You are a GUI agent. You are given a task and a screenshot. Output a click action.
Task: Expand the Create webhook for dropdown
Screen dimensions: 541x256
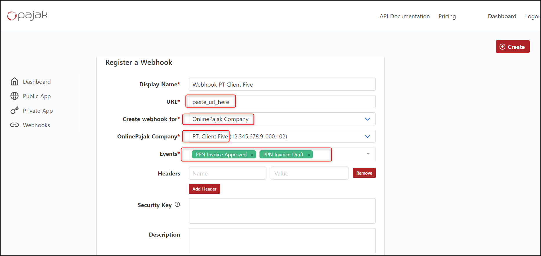pos(367,119)
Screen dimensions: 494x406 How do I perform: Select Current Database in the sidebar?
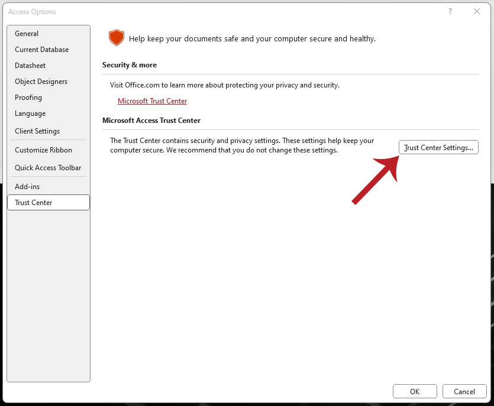click(x=41, y=50)
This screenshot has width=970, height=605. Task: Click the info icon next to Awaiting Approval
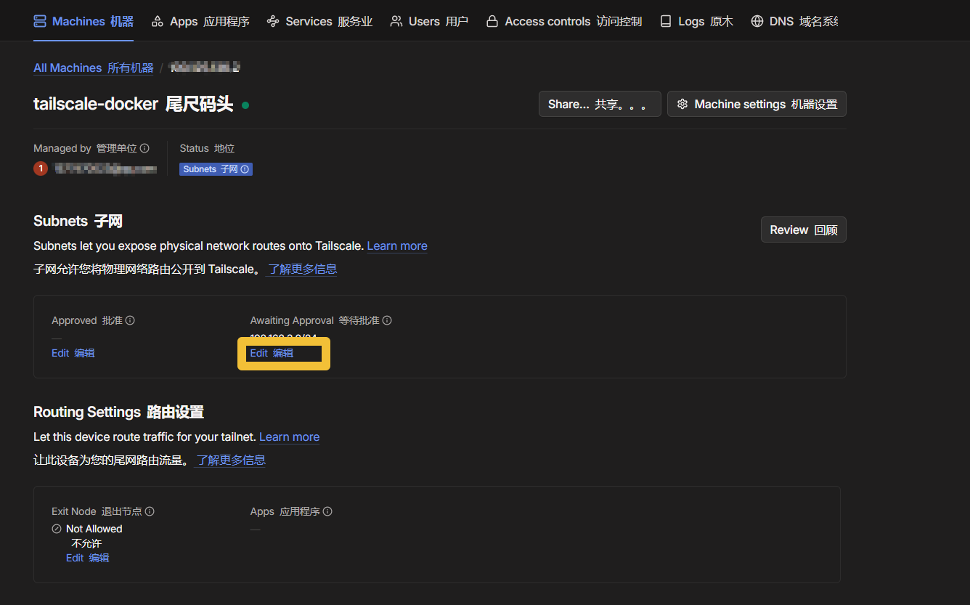point(387,320)
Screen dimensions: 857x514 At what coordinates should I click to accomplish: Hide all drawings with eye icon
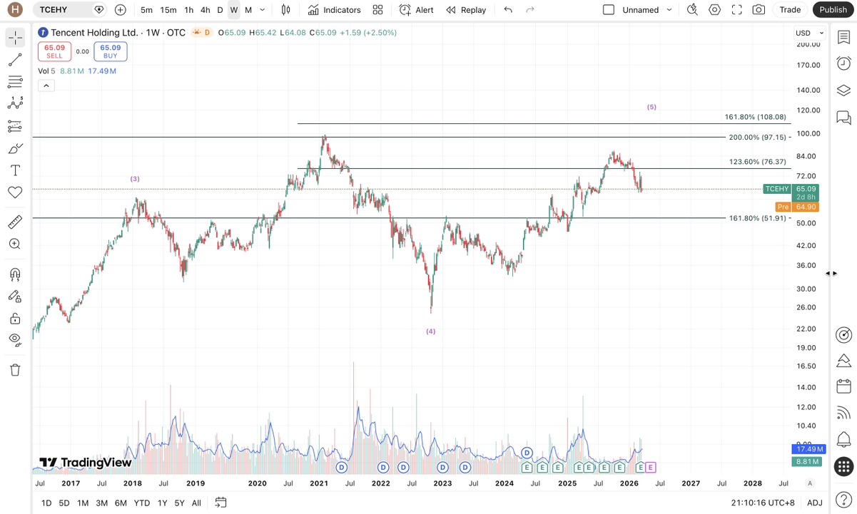pos(15,340)
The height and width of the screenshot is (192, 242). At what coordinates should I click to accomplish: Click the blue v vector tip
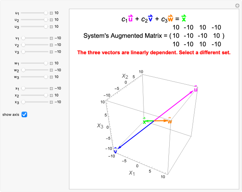point(117,148)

### WORK TASK
Copy every line of the data word for word, omitting the images.

### ANSWER FOR THE TASK
You are a GUI agent. You are given a task and a screenshot. Output a click action.
Task: Expand the Create webhook for dropdown
Screen dimensions: 541x256
pos(367,119)
Screen dimensions: 494x406 How do I perform: Select Current Database in the sidebar?
click(x=41, y=50)
This screenshot has width=970, height=605. Task: Click the info icon next to Awaiting Approval
point(387,320)
Screen dimensions: 857x514 At what coordinates should I click to accomplish: Hide all drawings with eye icon
pos(15,340)
The height and width of the screenshot is (192, 242). At what coordinates should I click to accomplish: Click the blue v vector tip
point(117,148)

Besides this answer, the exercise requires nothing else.